[Source text Boundary: Start]
New device to fight obesity approved
The U.S. Food and Drug Administration FDA) has approved the use of a rechargeable device for the first time to help people fight obesity. Called the Maestro, the device stimulates nerves in the stomach to make a person feel full. It's meant for adults who have not been able to successfully lose weight by just diet and exercise.
The Maestro, manufactured by EnteroMedics in St. Paul Minnesota, uses a rechargeable generator base, and electrodes implanted in the abdomen to regulate weight. The electrodes direct signals, via the abdominal vagus nerve, to nerve pathways between the brain and the stomach and that makes a person feel full and not want to eat.
For 12 months, scientists tested 157 patients with the Maestro device and 76 in a control group, where the generator was not activated. Scientists were hoping for a 10 percent weight loss increase, but after a year, the generator helped patients lose 8.5 percent more excess weight than the control group. In addition, the study found that half of the experimental group lost 20 percent of their excess weight, and 38.3 percent lost 25 percent of their excess weight.
[Source text Boundary: End]
[Stored data Boundary: Start]
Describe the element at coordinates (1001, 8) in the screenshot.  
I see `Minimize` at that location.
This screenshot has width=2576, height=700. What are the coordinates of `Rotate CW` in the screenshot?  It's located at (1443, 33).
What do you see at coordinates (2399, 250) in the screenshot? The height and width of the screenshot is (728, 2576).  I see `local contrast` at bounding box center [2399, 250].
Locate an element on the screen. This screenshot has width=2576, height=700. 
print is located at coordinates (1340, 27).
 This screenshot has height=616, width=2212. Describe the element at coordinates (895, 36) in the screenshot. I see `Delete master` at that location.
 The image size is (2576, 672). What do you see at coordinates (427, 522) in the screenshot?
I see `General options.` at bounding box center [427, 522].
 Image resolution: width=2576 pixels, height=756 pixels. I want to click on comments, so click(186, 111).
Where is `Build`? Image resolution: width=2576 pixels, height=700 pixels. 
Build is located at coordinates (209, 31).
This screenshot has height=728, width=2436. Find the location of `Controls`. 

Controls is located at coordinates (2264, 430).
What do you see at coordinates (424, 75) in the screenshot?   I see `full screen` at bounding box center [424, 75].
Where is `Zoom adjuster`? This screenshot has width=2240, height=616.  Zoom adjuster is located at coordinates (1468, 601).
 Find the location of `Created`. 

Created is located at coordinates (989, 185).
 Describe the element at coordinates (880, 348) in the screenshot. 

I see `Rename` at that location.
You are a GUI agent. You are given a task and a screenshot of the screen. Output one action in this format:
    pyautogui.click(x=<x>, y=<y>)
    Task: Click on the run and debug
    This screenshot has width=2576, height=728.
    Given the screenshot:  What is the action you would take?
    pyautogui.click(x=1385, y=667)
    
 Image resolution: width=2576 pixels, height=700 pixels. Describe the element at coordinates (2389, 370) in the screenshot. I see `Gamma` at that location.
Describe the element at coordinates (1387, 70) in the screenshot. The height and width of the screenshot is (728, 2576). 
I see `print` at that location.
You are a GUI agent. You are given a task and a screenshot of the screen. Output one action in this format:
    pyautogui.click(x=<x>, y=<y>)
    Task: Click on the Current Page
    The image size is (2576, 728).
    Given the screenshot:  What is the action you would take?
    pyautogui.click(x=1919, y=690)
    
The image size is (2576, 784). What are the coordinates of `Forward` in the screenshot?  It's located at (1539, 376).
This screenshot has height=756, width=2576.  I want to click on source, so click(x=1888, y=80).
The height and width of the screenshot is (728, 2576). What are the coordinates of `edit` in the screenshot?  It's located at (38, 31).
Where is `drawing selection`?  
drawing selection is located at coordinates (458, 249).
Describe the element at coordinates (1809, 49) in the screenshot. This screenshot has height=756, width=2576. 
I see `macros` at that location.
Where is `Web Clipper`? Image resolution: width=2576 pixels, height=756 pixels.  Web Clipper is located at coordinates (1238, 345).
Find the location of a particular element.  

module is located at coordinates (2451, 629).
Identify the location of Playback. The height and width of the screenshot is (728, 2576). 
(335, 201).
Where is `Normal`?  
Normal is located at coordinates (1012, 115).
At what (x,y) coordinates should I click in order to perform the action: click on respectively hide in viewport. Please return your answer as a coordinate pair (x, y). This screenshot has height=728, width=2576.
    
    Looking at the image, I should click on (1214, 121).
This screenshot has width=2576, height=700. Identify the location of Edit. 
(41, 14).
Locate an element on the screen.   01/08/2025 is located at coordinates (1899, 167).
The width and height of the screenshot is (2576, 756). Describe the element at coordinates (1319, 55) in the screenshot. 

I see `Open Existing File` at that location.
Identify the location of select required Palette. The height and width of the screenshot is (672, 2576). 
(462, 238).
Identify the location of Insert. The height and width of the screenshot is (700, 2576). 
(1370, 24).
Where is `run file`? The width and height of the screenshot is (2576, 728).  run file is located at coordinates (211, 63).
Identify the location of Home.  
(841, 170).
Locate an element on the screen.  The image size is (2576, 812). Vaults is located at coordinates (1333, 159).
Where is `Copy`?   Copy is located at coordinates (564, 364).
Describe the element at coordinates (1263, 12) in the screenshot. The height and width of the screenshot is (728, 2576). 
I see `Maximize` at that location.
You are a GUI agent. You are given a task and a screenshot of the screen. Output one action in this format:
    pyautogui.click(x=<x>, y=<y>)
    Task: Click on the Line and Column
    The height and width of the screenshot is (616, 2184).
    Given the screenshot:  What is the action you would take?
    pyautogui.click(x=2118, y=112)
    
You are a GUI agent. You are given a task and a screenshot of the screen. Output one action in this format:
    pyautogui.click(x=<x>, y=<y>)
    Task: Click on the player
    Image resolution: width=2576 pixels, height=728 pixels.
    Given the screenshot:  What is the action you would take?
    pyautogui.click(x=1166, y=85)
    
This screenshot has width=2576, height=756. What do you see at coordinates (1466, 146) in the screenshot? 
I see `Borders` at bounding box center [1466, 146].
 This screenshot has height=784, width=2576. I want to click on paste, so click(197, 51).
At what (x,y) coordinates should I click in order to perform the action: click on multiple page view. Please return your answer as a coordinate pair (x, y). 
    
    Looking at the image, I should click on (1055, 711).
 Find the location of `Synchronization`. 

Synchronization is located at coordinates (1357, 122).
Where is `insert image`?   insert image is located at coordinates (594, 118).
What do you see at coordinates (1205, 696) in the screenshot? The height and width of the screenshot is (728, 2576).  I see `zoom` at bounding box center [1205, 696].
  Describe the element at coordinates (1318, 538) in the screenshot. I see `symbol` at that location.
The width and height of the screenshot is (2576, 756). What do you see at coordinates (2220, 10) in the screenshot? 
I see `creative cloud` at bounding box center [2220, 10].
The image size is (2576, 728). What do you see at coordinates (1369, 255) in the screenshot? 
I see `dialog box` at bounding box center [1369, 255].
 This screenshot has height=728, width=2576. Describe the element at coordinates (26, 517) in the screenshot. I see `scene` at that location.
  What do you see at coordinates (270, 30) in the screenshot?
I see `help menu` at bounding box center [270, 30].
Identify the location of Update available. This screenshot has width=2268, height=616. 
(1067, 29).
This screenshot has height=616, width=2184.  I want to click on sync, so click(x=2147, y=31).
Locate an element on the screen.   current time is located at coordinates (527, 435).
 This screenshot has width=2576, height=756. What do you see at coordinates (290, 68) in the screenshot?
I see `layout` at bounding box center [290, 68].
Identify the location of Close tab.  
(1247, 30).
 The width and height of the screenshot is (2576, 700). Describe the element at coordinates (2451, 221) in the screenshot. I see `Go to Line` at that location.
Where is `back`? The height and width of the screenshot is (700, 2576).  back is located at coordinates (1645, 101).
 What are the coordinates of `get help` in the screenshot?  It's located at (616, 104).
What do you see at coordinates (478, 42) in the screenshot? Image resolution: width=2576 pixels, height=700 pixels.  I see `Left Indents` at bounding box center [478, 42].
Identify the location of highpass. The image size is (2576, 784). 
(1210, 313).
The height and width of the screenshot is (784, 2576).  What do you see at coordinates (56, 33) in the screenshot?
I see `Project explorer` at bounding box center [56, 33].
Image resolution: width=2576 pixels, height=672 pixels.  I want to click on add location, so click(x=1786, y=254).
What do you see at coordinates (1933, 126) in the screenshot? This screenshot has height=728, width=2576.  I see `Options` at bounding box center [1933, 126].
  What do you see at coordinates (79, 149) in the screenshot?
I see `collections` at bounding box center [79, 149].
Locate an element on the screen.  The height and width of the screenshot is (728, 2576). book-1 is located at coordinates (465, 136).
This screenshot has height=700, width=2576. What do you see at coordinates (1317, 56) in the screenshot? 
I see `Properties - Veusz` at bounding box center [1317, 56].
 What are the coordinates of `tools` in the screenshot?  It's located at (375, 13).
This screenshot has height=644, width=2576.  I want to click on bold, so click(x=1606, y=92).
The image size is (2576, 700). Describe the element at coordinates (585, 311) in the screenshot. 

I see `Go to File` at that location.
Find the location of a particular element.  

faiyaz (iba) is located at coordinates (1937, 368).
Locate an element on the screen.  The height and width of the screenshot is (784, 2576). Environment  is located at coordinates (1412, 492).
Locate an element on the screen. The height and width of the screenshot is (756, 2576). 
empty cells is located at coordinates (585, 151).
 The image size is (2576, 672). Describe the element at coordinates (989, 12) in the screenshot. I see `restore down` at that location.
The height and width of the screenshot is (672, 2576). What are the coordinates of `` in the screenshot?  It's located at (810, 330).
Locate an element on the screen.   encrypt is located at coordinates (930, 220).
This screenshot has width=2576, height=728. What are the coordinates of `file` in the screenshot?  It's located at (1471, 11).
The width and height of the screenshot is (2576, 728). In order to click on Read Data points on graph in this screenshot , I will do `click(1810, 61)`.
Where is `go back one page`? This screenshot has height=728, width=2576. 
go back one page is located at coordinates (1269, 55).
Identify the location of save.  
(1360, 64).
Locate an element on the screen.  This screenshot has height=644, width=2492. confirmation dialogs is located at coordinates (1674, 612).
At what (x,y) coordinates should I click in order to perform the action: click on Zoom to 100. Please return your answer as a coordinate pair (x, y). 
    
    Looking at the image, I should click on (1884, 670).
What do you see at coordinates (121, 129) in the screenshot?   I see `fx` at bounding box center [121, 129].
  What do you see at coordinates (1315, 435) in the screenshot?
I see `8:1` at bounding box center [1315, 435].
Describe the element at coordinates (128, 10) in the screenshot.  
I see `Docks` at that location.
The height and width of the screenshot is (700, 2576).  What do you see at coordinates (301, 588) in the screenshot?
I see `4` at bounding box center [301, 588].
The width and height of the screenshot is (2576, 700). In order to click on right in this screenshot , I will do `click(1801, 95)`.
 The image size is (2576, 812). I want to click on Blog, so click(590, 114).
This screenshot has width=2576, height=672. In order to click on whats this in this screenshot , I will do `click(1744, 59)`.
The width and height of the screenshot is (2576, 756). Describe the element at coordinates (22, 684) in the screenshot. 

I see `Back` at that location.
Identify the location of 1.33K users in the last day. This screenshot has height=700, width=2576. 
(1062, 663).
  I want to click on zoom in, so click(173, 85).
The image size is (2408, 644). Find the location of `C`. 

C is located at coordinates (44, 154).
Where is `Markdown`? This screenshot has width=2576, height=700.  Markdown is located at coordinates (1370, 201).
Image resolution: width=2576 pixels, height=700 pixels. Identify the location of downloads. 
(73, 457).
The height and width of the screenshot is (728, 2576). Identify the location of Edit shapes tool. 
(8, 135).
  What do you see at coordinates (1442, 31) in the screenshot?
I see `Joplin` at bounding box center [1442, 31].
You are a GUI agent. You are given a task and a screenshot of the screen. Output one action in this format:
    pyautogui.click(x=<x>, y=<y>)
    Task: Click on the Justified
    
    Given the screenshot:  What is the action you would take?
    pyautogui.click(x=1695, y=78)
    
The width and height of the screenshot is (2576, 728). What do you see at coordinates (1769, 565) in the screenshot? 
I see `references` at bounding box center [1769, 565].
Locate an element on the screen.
[Stored data Boundary: End]
> [Exercise tasks]
**1.** Using the article on the Maestro obesity device, answer each part:
(a) Which company makes the Maestro, and in what city?
(b) How many patients were in the control group?
(c) What percentage of the experimental group lost 25 percent of their excess weight?
**2.** Reproduce, word for word, the stretch of the Maestro article from "New device to" through "diet and exercise.".
**3.** Carry the article about the Maestro obesity device forward, writing what comes after its final sentence.
None of the data is needed for this work.

> [Outputs by task]
**1.**
(a) EnteroMedics, in St. Paul, Minnesota.
(b) 76.
(c) 38.3 percent.

**2.**
New device to fight obesity approved
The U.S. Food and Drug Administration FDA) has approved the use of a rechargeable device for the first time to help people fight obesity. Called the Maestro, the device stimulates nerves in the stomach to make a person feel full. It's meant for adults who have not been able to successfully lose weight by just diet and exercise.

**3.**
The FDA says EnteroMedics must collect additional safety and effectiveness data for the next five years in order to maintain Maestro's approval. The post-approval study will monitor at least 100 patients for adverse effects, changes in obesity related-conditions, and weight-loss effectiveness. Potential adverse effects include nausea, chest pain, vomiting, surgical complication, heartburn belching and trouble swallowing.